**Work to complete**
Establish how many lines of the material below contain the string "input". Return that number by itself.

**Source material**
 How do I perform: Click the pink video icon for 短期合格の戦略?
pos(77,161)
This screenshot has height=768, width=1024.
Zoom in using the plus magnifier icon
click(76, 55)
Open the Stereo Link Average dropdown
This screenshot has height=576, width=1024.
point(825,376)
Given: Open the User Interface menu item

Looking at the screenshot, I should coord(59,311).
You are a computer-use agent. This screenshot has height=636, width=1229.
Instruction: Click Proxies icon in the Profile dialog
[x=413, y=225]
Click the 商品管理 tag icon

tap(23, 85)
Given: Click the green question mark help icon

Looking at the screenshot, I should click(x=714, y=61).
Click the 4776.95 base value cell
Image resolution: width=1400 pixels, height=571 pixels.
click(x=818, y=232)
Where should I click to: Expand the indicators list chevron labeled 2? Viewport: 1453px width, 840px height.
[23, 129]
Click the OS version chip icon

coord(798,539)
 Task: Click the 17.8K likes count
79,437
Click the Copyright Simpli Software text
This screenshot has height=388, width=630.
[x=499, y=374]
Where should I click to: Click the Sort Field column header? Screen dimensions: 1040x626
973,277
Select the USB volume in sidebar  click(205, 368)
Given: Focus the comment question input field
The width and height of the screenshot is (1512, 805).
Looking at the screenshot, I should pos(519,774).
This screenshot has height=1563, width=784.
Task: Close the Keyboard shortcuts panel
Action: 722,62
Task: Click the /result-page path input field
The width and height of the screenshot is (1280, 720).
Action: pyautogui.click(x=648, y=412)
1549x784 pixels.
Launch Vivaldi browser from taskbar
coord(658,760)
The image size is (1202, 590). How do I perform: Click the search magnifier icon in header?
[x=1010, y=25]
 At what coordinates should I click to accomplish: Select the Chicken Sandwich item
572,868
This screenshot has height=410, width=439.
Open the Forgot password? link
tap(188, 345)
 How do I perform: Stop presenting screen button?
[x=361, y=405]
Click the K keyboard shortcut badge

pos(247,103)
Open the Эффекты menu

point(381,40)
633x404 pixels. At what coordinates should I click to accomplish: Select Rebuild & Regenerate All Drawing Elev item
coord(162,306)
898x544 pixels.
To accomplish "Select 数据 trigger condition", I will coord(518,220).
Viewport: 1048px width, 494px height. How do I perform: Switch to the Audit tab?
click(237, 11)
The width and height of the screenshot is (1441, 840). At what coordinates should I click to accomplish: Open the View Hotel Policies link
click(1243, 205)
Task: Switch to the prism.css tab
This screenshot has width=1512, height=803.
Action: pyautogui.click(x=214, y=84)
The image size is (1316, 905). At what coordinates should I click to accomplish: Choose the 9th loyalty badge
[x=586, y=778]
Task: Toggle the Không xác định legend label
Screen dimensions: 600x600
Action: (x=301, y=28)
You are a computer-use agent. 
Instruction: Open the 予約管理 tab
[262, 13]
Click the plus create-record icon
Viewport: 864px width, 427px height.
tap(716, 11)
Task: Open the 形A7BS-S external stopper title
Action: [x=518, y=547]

**Answer box**
2